==== Reading passage ====

In languages that did not preserve -_a_ as a feminine marker (and in non-IE languages that never had it), the preference for -_a_ in female names seems very likely to be due to the influence of international names ending in -_a_ (many/most of which acquired their -_a_ through Latin/Greek).

For example, Icelandic does not have a consistent marker of feminine gender (due to the loss of final vowels), but many female names ending in -_a_ have been coined from native elements: _Geira_ (< _geir_ "spear"; also a masculine name), _Jökla_ (< _jökull_ "glacier"), _Svana_ (< _svanur_ "swan"), etc. These names follow the pattern of international names like _Anna_, _María_ (both quite popular in Iceland) and so on.

====

#### Written task
Duplicate the passage on female names ending in -a, everything from "For example, Icelandic" down to "Iceland) and so on.". Rely only on the text about female names ending in -a.

==== Listing ====

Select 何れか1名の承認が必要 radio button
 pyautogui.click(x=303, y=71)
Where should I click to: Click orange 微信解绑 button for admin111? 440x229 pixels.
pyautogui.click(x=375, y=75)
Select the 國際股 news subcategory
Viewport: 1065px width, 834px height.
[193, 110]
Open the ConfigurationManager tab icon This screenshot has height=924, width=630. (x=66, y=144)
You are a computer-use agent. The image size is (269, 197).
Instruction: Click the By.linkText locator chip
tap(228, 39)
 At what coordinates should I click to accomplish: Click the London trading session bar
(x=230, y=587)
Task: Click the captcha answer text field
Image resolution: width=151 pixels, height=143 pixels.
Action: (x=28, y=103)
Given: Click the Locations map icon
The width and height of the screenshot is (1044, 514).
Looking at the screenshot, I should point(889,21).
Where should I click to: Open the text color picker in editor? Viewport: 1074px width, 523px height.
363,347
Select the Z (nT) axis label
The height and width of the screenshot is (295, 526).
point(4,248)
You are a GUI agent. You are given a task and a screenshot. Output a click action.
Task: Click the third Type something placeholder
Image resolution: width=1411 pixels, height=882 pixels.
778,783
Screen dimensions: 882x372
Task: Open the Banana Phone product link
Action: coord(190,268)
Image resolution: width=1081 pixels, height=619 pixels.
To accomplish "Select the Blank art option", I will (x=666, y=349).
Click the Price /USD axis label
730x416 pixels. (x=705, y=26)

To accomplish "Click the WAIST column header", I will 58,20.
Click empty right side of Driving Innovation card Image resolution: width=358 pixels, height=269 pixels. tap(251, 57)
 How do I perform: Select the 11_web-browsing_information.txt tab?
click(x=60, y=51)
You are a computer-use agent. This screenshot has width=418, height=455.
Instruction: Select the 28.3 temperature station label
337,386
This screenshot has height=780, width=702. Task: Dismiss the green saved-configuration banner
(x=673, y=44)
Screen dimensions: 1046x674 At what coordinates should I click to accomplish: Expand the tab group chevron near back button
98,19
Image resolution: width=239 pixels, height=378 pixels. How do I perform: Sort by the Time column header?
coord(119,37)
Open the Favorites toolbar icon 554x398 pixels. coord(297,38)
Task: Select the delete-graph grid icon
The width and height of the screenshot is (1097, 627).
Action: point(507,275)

====

#### Solution for this task
For example, Icelandic does not have a consistent marker of feminine gender (due to the loss of final vowels), but many female names ending in -_a_ have been coined from native elements: _Geira_ (< _geir_ "spear"; also a masculine name), _Jökla_ (< _jökull_ "glacier"), _Svana_ (< _svanur_ "swan"), etc. These names follow the pattern of international names like _Anna_, _María_ (both quite popular in Iceland) and so on.